The BBC has (finally) put this year’s UK Eurovision up on their website, and the ‘promotion’ can begin. At long last, the entry is sung by a professional (Englebert) and the song has been written by hit-making, award-winning writers. Good. Too many amateurs and half-arsed Lloyd-Webbers since the UK last won with Katrina & The Waves (pro band, pro writer).
Inevitably, these events are greeted with the usual bleating. “We never win. Europe hates us” “Its’ all about politics” “It’s just voting for your mates” etc. These are MYTHS, perpetuated to disguise the fact that “we” have entered a bunch of pony songs, cobbled together at the last minute. Germany and Russia are just as unpopular and they’ve done OK recently.

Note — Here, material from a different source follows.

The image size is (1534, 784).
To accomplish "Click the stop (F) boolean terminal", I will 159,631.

There are problems; as usual the dear ol’ BBC is the last of 43 representatives to get its entry posted up online; and the BBC hasn’t got the funds to send Enge out on a promo tour (the Azeri government have reportedly spent $6million over the last three years).

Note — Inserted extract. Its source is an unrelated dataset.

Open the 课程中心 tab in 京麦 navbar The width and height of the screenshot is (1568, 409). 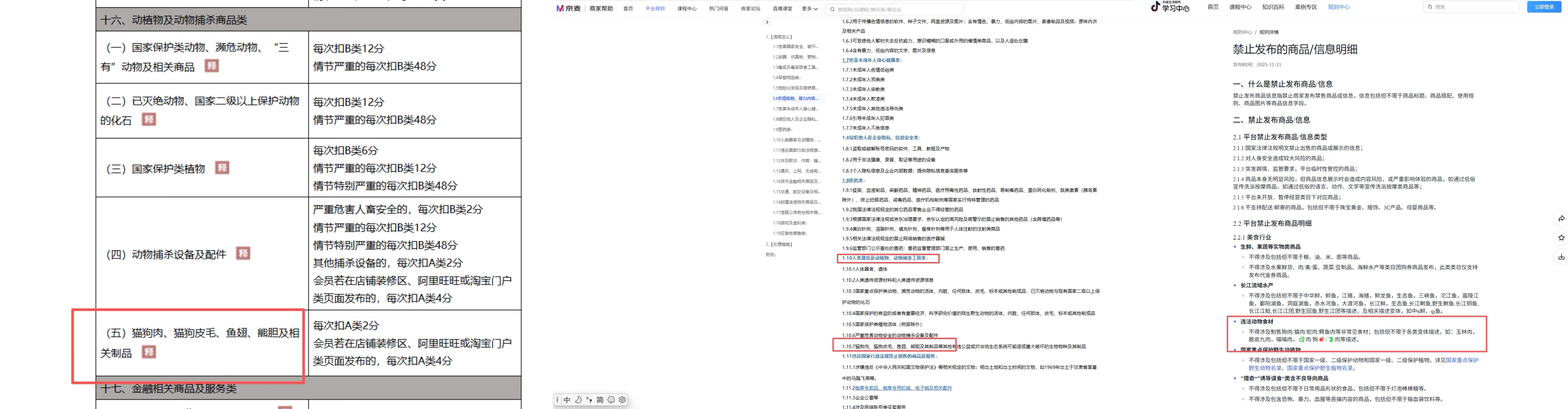(x=687, y=9)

In t’olden times the songs couldn’t be released on vinyl until after the competition. This is now difficult to police. Germany’s entry two years ago was number 1 in 12 countries by the day of the final. Millions already knew it.
The Eurovision Song Contest demonstrates not that “Europe hates us” but that “we”, the inventors of pop music, are way behind the rest of Europe when it comes to the Grand Prix de Chanson
Eurovision bosses have (partly) dealt with the geopolitical argument by combining televoting with ‘expert’ juries. Yes, geopolitics & diaspora play a part (Cyprus & Greece, Denmark & Germany, Russia & Serbia) but there is now so many countries these extra points are irrelevant. Plus, UK citizens, Ireland always give “us” points and “we” gave Jedward the full douze last year.

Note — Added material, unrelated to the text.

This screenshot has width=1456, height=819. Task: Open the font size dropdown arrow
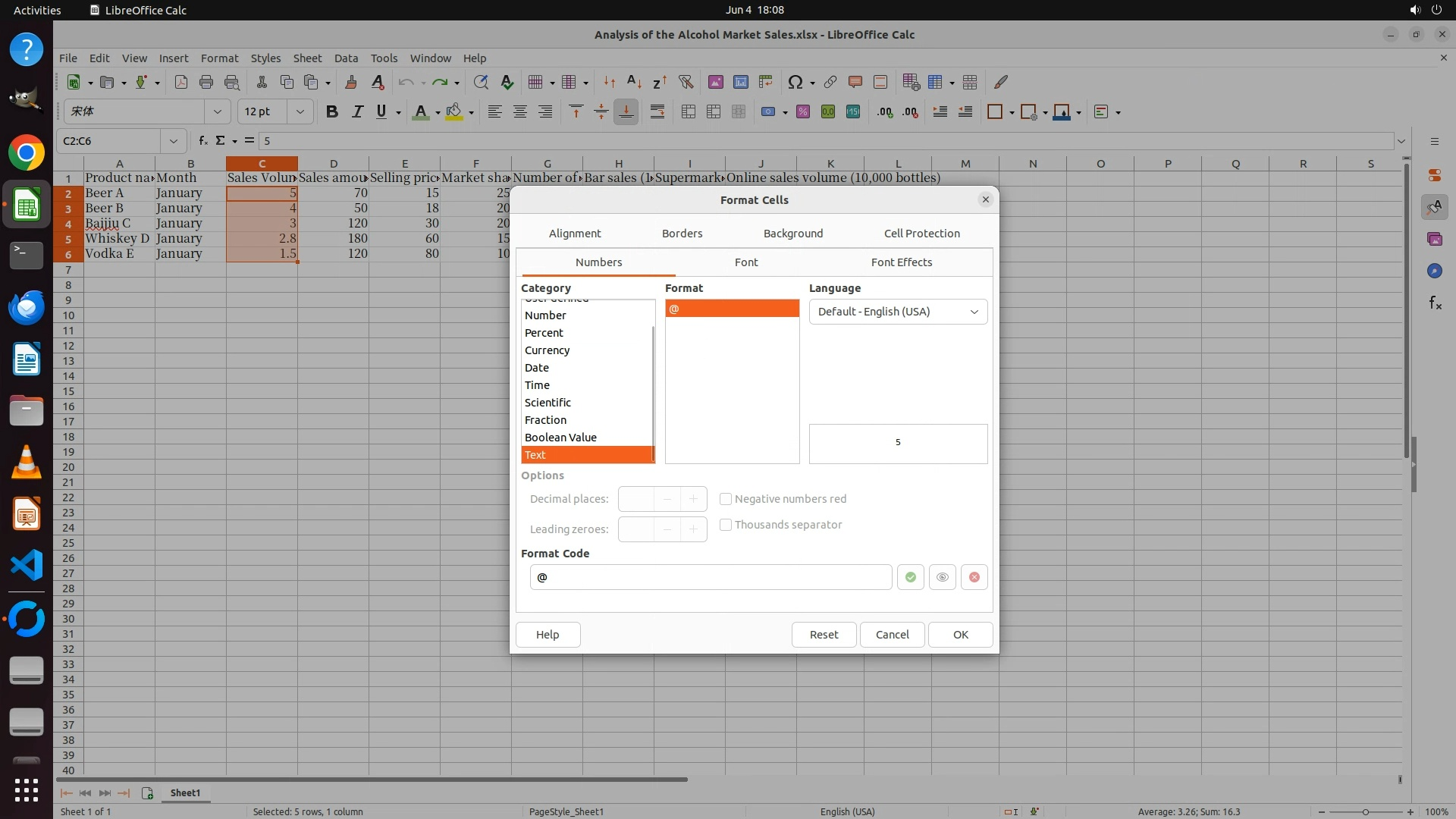300,112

The “neighbours” argument doesn’t stack up either. Plenty of the Balkan nations hate each other. This doesn’t stop them doing much better than the UK. Again, this is more to do with the proximity of promotional tours, concerts and TV appearances that the UK rarely gets involved with, unless the artist’s management coughs up.
Eurovision is great. There is a unique skill in writing a song that can be popular from the west coast of Ireland to the eastern fringes of Siberia, from the arctic wastes of Finland to the trendy suburbs of Tel Aviv.
There’s lots of cash to be made if your song wins. An artist can break new markets. The Eurovision Song Contest demonstrates not that “Europe hates us” but that “we”, the inventors of pop music, are way behind the rest of Europe when it comes to the Grand Prix de Chanson. And, perhaps significantly, that we simply don’t understand our near neighbours.
The simple truth is that the UK doesn’t take Eurovision seriously enough.